Refs. [7][8] separated the work of defect localization and classification into two phases in the defect detection process, which costs greater detection time. In [8], the classification priority concept was applied to a single image with a single defect but not to a single image with multiple defects. In [9], adaptive feature fusion resulted in an increase in the computation and model parameters, as well as a prolonged in the model inference process. In [10][11][12], these approaches are all based on the Faster R-CNN architecture.

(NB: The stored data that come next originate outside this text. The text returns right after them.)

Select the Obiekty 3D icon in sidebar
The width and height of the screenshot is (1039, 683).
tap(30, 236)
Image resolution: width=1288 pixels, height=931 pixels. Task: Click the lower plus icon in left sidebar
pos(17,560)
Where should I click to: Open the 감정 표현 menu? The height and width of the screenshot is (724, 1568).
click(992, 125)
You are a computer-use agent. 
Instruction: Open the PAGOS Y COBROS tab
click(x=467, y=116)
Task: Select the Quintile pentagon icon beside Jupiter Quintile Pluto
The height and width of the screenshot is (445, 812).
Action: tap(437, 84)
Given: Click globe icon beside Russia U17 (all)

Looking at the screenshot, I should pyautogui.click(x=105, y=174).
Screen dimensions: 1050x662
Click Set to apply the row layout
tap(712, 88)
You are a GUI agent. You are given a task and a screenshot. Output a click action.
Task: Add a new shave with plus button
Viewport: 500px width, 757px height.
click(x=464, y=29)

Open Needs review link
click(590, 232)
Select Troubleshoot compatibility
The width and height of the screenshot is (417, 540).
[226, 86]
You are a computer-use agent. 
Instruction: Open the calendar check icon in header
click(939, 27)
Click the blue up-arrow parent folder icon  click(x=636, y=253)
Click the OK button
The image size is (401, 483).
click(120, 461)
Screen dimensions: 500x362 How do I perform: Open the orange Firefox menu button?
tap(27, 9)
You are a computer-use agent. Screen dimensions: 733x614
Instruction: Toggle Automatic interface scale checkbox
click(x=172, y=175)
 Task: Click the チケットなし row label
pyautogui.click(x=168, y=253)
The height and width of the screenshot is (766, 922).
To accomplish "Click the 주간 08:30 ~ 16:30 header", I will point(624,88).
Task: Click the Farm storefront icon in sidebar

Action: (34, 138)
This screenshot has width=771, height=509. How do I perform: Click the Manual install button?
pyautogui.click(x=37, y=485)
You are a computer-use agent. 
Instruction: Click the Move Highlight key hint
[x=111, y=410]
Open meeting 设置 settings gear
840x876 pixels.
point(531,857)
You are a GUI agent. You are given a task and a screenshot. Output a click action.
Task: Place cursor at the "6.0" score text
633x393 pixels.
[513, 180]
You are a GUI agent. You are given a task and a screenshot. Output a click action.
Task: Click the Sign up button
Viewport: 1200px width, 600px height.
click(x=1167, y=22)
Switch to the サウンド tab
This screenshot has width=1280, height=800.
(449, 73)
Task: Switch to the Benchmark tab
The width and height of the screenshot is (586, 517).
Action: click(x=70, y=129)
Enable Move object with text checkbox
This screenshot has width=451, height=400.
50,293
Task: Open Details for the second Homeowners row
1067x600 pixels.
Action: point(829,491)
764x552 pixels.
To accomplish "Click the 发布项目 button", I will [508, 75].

He et al. [10] proposed two distinct deep networks as convolutional layers, ResNet34 and ResNet50, to generate multi-level features from convolutional neural networks and fuse them into one feature. Ren et al. [11] substitutes the backbone network VGG’s convolution with a depthwise separable convolution and introduces center loss. Tang et al. [12] adopted Resnet50 as the backbone network, while also introducing the attention and MSMP module. These approaches of two-stage [10][11][12] are extremely precise in detecting strip defects; however, they do not fulfill the actual manufacturing process speed requirements.
(2) Semantic segmentation: Praveen et al. [26] explored two encoders, ResNet and DenseNet, based on U-Net on the Severstal dataset, employing migration learning to obtain excellent results in classification and segmentation tasks. Dong et al. [27] proposed a pixel-level surface-defect detection system based on pyramid feature fusion and global context attention network (PGA-Net), which was experimentally validated on several defect datasets and yielded great results. Bao et al. [28] proposed a novel TGRNet network that employs triple to segment defect and background areas and multi-graph reasoning to explore the similarity between different images. These approaches are all pixel-level defect detection methods, which are more accurate for defect identification and location. Still, the training and inference process takes longer than the object detection method.
(3) GAN: Liu et al. [29] proposed a GAN-based strip-steel surface-defect detection approach that uses the GAN generator’s second to last output layer as the feature layer and normal samples to conduct single-class classification by comparing the characteristics of normal and abnormal samples. This approach can perform unsupervised learning on a limited number of samples; however, it can only categorize single-class flaws and cannot locate defects.
The deep learning methodology has a significant benefit over traditional strip surface-defect detection approaches in that the extraction is automated, thereby, eliminating the need to extract features manually. Manual feature extraction is a time-consuming and challenging task that demands high-level expertise.